Akeem is accompanied to America by his friend and companion Semmi. The prince concludes that the logical place to search for a future queen of Zamunda is Queens, New York. Throughout his sojourn in America, Akeem is determined to find a woman who values him for himself, not for his wealth or position. To this end, he goes to great lengths to hide his true identity. His luggage and fine clothes are stolen, but Akeem does not mind. Akeem and Semmi take a dilapidated apartment in a tenement. The pair initially searches for suitable brides in a nightclub, but finds only comically inappropriate women. Neighborhood residents tell Akeem that he may have more luck at a black awareness rally. At the rally, Akeem first sees Lisa McDowell, a community activist and daughter of the owner of a fast-food restaurant. He is immediately attracted to Lisa; Akeem and Semmi take jobs in the restaurant so Akeem can get to know Lisa. Akeem soon learns that Lisa has a boyfriend, Darryl, the son of a family that owns a line of hair-care products. The Akeem-Lisa-Darryl triangle plays a major role in the movie. Lisa attempts to get Akeem interested in her sister Patrice, but Akeem continues to pursue Lisa.

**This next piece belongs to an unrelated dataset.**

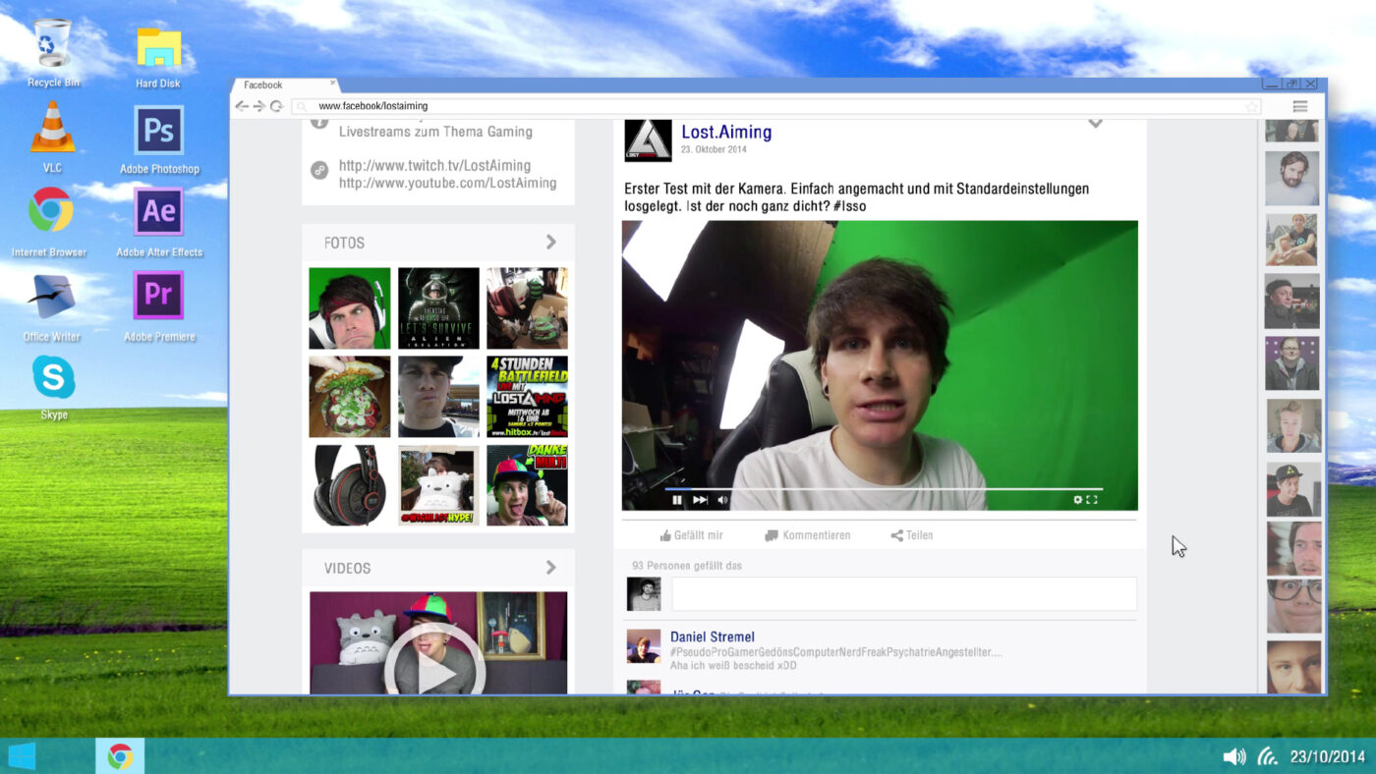The width and height of the screenshot is (1376, 774).
Task: Reload the page with the refresh icon
Action: pos(276,106)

Several comic episodes take place with Akeem and Semmi in the restaurant, including the foiling--with a mop handle--of an armed robbery. Other scenes focus on the developing Akeem-Lisa relationship. During a party at Lisa's parents' house, Lisa becomes
angry with Darryl for announcing their engagement without first asking her. Akeem comforts Lisa and the two begin to date. Akeem continues to hide his true identity. However, Semmi tires of living the "common" life and wires Akeem's parents for more money. This request brings the king and queen to America, where the king tells Lisa that she would be an inappropriate bride for Akeem. Stung by the king's comments and Akeem's dishonesty in hiding his identity, Lisa rebuffs Akeem's proposal of marriage. Akeem returns to Zamunda, apparently to enter into the arranged marriage. However, when he lifts the bride's veil, he sees that it is Lisa. The movie ends immediately after the couple's marriage, when Akeem says he is willing to give up his kingdom for Lisa and she replies that the sacrifice won't be necessary.
II. THE PROCEEDINGS
Although not directly relevant to this case, we note that the movie "Coming to America" has been the subject of another lawsuit that drew a good deal of...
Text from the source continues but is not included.